Lors de sa rencontre avec les évêques de Madagascar, le Pape a invité les chrétiens catholiques à « contribuer dans un dialogue permanent avec les chrétiens des autres confessions, avec les membres des différentes religions et avec tous les acteurs de la société civile, à l’avènement d’une véritable fraternité qui valorise toujours le Fihavanana, et favorise le développement humain intégral, afin que personne ne soit exclu ».

Avec les jeunes, le Pape a réitéré l’importance de la confiance : confiance en soi, confiance envers les autres et envers la société : « Se demander toujours si on peut compter sur ta personne, si les autres peuvent avoir confiance en toi, si on peut compter sur toi dans le travail, à l’Église ou là où tu interviens… Et toujours de continuer de prier et ne jamais se décourager. Le pape a invité chacun à voir dans les plus défavorisés, notamment dans les prisonniers, des personnes qui nécessitent une seconde chance ; ces gens ne sont pas les pires criminels ou les pécheurs impénitents mais sont seulement ceux qui se sont trompés dans leur choix… »

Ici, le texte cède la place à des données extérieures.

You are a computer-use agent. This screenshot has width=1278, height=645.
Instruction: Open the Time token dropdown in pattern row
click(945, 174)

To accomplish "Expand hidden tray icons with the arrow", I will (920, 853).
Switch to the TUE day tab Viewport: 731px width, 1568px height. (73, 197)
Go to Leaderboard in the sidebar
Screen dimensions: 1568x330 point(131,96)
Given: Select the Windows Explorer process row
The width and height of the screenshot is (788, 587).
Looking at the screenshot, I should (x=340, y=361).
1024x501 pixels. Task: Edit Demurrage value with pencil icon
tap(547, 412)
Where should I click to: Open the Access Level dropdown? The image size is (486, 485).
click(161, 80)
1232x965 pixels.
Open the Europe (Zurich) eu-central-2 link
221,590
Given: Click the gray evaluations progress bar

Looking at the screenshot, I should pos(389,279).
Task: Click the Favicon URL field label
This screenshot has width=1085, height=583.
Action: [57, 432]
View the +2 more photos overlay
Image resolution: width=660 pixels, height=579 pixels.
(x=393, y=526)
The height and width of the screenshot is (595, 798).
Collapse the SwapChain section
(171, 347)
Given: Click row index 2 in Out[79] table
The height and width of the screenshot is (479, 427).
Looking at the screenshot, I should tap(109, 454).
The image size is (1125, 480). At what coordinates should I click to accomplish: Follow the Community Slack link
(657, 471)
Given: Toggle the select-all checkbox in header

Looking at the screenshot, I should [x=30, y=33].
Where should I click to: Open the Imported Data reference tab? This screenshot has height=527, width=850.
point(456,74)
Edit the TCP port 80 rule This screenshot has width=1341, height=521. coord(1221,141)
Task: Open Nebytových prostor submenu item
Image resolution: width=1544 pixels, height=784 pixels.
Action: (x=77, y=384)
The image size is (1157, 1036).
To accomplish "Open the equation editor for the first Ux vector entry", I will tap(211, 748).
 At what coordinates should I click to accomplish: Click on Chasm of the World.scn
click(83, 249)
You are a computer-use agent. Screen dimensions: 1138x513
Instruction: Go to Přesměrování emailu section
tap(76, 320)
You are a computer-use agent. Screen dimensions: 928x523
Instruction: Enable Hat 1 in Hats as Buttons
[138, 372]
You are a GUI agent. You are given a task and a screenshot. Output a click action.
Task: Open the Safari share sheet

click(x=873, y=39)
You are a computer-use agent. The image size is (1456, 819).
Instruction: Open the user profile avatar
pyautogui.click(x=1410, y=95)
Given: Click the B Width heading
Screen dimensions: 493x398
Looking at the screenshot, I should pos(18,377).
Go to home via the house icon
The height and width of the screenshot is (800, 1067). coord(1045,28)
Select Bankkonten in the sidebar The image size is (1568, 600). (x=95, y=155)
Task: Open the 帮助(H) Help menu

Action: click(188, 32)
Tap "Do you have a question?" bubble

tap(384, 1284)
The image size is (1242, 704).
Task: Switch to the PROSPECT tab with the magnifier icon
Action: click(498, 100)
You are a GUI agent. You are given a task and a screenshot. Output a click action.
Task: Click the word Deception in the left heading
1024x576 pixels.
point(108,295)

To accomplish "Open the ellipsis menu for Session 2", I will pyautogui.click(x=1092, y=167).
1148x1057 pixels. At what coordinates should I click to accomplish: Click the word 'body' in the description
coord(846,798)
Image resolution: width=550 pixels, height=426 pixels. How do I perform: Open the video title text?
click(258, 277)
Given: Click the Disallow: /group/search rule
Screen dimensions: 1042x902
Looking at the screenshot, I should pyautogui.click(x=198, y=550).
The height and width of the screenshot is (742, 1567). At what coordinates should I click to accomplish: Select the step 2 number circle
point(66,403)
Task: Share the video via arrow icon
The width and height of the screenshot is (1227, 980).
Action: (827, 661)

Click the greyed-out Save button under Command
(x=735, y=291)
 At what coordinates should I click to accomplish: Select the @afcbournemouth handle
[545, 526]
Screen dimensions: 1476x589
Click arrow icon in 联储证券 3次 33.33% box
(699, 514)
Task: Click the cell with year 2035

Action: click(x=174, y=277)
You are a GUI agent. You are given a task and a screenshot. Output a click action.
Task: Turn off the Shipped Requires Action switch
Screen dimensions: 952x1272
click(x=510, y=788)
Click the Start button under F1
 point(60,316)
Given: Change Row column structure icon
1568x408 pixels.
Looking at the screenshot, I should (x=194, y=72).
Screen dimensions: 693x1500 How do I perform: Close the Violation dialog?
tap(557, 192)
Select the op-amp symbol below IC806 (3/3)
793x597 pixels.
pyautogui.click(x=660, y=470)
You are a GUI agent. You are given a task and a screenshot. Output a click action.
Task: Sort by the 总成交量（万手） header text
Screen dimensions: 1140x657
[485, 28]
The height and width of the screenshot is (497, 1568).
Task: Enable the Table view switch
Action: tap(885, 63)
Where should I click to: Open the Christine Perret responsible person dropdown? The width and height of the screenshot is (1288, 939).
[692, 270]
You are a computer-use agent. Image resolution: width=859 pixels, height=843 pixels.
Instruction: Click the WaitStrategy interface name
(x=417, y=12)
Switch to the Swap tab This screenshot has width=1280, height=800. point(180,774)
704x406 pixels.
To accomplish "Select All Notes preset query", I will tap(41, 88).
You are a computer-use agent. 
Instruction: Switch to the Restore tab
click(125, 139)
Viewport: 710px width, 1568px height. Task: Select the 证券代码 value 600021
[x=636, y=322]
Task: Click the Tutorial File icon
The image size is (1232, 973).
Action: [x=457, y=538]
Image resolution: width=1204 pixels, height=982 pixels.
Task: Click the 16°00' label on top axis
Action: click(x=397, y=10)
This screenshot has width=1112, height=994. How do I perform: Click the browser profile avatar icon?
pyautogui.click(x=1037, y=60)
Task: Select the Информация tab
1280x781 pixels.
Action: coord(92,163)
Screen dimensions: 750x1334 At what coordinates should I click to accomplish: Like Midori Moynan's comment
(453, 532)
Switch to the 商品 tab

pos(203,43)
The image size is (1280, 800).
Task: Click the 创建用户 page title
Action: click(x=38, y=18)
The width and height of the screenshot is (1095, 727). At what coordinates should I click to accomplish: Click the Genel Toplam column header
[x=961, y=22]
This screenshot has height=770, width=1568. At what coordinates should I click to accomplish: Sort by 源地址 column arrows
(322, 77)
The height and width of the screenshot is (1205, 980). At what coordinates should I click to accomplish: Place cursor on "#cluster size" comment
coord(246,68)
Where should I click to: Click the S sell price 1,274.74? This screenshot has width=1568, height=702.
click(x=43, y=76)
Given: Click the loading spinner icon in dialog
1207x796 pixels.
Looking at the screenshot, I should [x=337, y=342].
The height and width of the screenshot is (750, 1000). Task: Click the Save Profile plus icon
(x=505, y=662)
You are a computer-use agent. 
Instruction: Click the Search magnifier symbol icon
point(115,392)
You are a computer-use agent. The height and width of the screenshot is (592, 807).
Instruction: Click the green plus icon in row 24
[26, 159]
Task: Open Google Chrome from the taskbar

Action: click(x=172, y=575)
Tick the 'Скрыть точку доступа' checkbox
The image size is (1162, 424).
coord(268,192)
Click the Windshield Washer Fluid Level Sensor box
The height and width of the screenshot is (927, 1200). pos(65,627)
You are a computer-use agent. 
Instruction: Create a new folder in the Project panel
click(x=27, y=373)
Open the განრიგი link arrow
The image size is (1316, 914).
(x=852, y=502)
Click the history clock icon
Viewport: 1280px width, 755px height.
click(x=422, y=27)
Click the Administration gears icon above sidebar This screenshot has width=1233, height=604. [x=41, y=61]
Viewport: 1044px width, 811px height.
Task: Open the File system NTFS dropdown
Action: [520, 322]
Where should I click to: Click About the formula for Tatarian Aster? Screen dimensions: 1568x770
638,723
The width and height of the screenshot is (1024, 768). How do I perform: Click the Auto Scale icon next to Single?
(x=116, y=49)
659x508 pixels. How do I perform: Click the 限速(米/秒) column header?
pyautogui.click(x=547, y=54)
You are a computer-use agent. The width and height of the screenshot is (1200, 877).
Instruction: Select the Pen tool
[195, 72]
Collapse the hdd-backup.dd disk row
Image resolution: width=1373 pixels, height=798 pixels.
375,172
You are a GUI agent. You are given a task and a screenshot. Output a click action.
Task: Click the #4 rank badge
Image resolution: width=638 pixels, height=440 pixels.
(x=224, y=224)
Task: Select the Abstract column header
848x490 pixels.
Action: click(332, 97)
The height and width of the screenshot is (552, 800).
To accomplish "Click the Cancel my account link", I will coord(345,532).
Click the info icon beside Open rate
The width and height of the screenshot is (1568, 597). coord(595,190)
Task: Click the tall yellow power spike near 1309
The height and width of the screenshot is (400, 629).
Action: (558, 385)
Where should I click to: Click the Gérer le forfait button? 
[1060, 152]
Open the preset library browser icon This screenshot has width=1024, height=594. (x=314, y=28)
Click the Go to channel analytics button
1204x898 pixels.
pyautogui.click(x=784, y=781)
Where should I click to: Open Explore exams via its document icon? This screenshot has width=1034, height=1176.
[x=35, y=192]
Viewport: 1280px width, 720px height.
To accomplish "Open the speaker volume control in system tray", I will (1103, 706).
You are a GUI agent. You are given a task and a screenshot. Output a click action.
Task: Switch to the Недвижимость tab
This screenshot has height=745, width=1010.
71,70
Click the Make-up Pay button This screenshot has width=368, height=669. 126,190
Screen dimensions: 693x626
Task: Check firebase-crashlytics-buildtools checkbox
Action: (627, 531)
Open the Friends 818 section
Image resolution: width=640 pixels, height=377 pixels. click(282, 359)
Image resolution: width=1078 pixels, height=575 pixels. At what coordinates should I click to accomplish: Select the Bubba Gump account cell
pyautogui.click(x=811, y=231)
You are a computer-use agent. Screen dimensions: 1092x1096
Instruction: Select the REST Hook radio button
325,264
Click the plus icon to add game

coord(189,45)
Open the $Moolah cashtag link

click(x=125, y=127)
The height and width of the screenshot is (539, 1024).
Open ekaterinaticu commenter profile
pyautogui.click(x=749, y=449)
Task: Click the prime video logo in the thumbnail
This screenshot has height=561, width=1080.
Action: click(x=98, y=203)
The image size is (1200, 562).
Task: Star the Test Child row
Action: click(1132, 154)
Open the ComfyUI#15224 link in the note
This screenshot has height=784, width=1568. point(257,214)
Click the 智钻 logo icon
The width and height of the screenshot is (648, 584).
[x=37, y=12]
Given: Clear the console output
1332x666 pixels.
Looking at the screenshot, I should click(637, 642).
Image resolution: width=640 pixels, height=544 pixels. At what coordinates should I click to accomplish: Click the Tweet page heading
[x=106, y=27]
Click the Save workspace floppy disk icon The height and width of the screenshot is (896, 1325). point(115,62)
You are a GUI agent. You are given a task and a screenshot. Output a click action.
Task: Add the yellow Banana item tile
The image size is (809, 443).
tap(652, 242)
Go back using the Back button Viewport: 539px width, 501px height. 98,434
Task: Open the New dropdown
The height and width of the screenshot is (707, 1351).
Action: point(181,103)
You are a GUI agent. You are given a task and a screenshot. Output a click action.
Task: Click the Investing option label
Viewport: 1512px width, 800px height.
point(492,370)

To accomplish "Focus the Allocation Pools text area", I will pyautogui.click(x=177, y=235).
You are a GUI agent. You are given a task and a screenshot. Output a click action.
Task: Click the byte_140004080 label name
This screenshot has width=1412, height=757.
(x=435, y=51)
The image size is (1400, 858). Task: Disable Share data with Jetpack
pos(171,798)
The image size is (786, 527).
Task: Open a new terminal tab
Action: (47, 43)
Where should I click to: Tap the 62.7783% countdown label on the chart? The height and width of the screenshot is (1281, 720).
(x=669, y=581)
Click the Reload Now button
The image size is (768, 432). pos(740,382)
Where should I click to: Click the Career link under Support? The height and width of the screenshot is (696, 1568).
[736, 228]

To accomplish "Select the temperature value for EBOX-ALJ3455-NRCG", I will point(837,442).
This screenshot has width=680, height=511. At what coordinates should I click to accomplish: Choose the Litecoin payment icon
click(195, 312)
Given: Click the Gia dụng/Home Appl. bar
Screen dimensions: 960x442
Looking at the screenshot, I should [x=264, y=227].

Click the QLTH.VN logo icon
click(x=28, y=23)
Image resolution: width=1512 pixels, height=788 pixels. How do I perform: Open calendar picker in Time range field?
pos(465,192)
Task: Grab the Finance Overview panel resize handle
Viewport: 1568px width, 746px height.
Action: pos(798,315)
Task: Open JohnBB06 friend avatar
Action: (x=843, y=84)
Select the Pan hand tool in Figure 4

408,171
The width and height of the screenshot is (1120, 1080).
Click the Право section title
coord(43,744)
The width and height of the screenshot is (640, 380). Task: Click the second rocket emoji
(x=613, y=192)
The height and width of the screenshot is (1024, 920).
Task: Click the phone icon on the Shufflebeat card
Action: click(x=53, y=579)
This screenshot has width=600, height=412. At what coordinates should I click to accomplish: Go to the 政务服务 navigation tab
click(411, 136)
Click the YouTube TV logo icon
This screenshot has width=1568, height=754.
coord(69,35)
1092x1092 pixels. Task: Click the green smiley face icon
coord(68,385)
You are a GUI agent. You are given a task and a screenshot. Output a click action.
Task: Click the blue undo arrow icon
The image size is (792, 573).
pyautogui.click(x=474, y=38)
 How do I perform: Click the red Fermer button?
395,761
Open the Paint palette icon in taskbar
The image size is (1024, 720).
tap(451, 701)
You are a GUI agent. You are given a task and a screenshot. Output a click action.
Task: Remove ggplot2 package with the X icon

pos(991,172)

Lors de la messe où un million de fidèles se sont réunis, le Pape a souligné « qu’il ne faut pas manipuler l’Évangile mais construire l’histoire dans la fraternité et la solidarité, dans le respect gratuit de la terre et de ses dons contre toute forme d’exploitation ».

L’après-midi du dimanche 08 septembre, le Pape a rendu visite au Père Pedro, fondateur de l’Akamasoa. Devant le défendeur des causes des plus pauvres , il a souligné que « chaque école est un chant d’espérance ». Il a également invité à « ne jamais baisser les bras devant les effets néfastes de la pauvreté car la pauvreté n’est pas une fatalité ». Pour les travailleurs de la carrière de Mahatazana, le Pape a reconnu la dureté de leur besogne ; toutefois, il a invité chacun des employés à « manifester de l’amour et de la tendresse pour ces enfants et leur famille au retour de leur dur labeur : câlinez vos enfants quand vous êtes chez vous ».

Lors de la rencontre de clôture de sa visite apostolique à Madagascar, le pape s’est adressé aux prêtres, religieux et religieuses en leur disant que leurs témoignages expriment la joie de Jésus ; et même « ce qu’ils expriment comme des problèmes sont des signes d’une Eglise vivante, dynamique cherchant à être chaque jour une présence du Seigneur ». Agir au nom de Jésus afin que vous soyez vainqueurs en donnant à manger à un enfant, en sauvant une mère du désespoir d’être seule face à tout ou en donnant un travail à un père de famille…

La rencontre à huis-clos avec les jésuites a rappelé la force de l’exercice spirituel qu’est le discernement. N’oubliez pas dans votre discernement de voir la personne, le temps et la réalité. Prenez toujours garde aux signes du temps.